The most devastating element of McCullough’s critics is a chart in which he compares the discrepensies between Saviant’s three submissions, whose totals had risen from $175 to $420 million.[6. Review of Mr. Savidant’s Affidavits on page 24 of Affidavit #1 of Robert McCullough, Vancouver Registry S-160488]
Using BC Hydro’s own figures, McCullough concluded, “The net savings of a one year delay (constructing Site C), in present value terms, is $267.68 million; for a two year delay it is $519.44 million; for a five year delay, the net savings is $1,187.4 7million.”[7. Affidavit #1 of Robert McCullough, Vancouver Registry S-160488]
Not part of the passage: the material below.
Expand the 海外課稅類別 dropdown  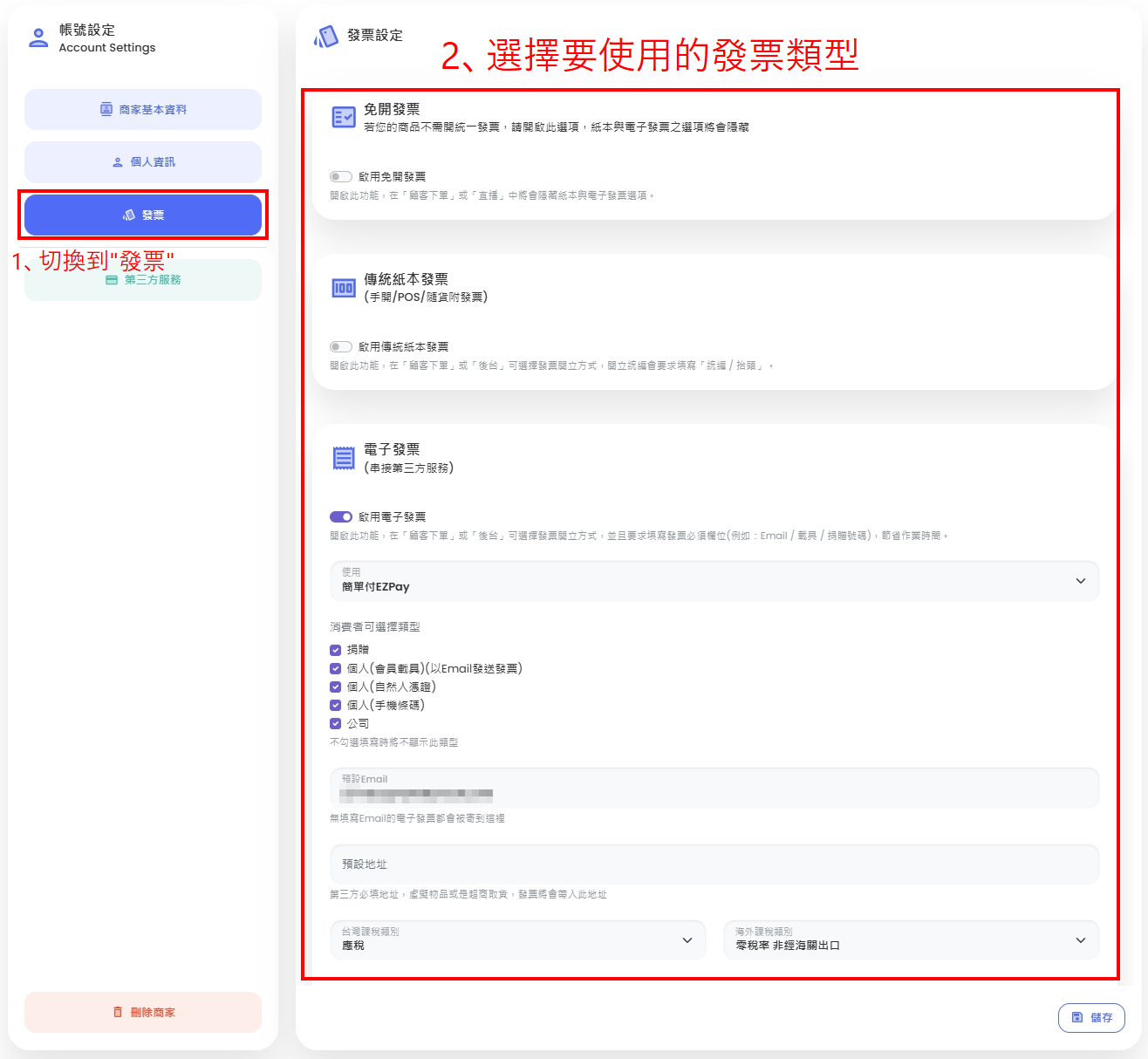click(x=911, y=939)
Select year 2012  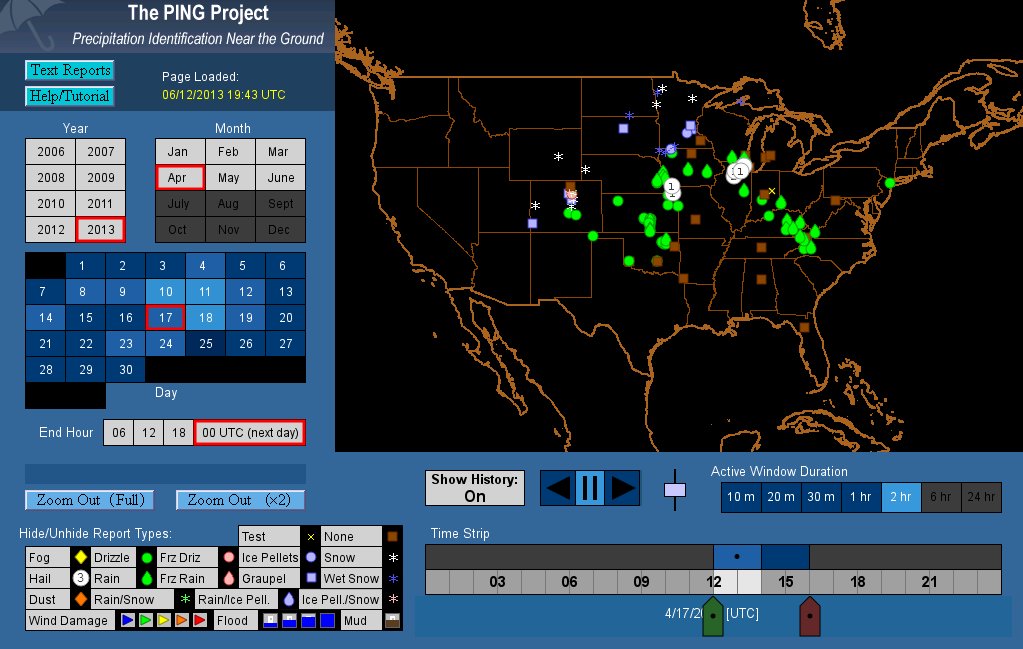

Phillip Raphals, Executive Director of the Helios Cetre, agreed that, “a one- or two-year delay would result in very significant ratepayer benefits”:
” … In the case of a one-year delay, during the first four decades after commissioning, ratepayer impacts of said delay would continue to be positive …. In the case of a two-year delay, ratepayer of said delay would continue to be positive for the full 70-year financial life of the Project for a two-year delay, producing a present value ratepayer benefit of $26.3 million by the end of the Project’s financial life, underthe same assumptions.” [6. Exhibit B: Philip Raphals, Costs and benefits to ratepayers of delaying the commissioning of the Site C Hydroelectric Project, Affidavit #1 of Phillip Raphals, Vancouver Registry S-159064)
Marc Shaffer, a senior economic consultant who advised the BC Utilities Commission when the Site C Dam project was first turned down in the 1980s, testified that deferring construction “until the early 2030’s potentially saving BC Hydro and its ratepayers $1 billion or more in present value costs.”[8. Paragraph 5, Affidavit #1 of Marc Shaffer, Vancouver Registry S-159064]
BC Hydro Seeks An Injunction
BC Hydro seeks an injunction so they can build an energy project that has little support outside of the corporation, provincial government or entities directly or indirectly employed by them.
On September 25, 2015, the Union of BC Municipalities passed a resolution recommending that “Province of British Columbia refer the proposed Site C hydroelectric dam project to the BC Utilities Commission for review and consultation.”
There have been calls for a two year moratorium on this project, so that it can be properly vetted, from the National Farmers Union, Greater Vancouver Regional District Board, BC Government Employees Union and Treaty 8 First Nations.
Despite widespread opposition to this project, the government of British Columbia gave BC Hydro to proceed and construction began on July 27, 2015.
Peace River resident’s first demonstration, against what many view as the environmental destruction of their valley, was on October 17, 2015.
In November some of the defendants “and persons unknown to BC Hydro” set up a protest camp near Rocky Mountain Fort. As they view BC Hydro’s actions as a violation of treaty #8, they set up signs stating *NoTrespassing Treaty 8 Territory” and”Rocky Mtn. Fort Property of Treaty 8 Members.”
BC Hydro alleges the Clearing Contractor will not be able to complete his work by March arch 31, 2016, unless they are removed.[9. Notice of Civil Claim, BC Hydro vs Ken Boon et al, Vancouver Registry S-160488]
The suit went before BC’s Supreme court on Monday, February 22. 2016.
“The afternoon session was canceled due to the judge not feeling well. There are three days scheduled for this, and he proposed that now Thursday morning would be included for missing this afternoon. The morning was BC Hydro lawyers presenting their case and going through a chronological order of “incidents” including social media post,” said Ken Boon, President of the Peace Valley Landowner Assoc.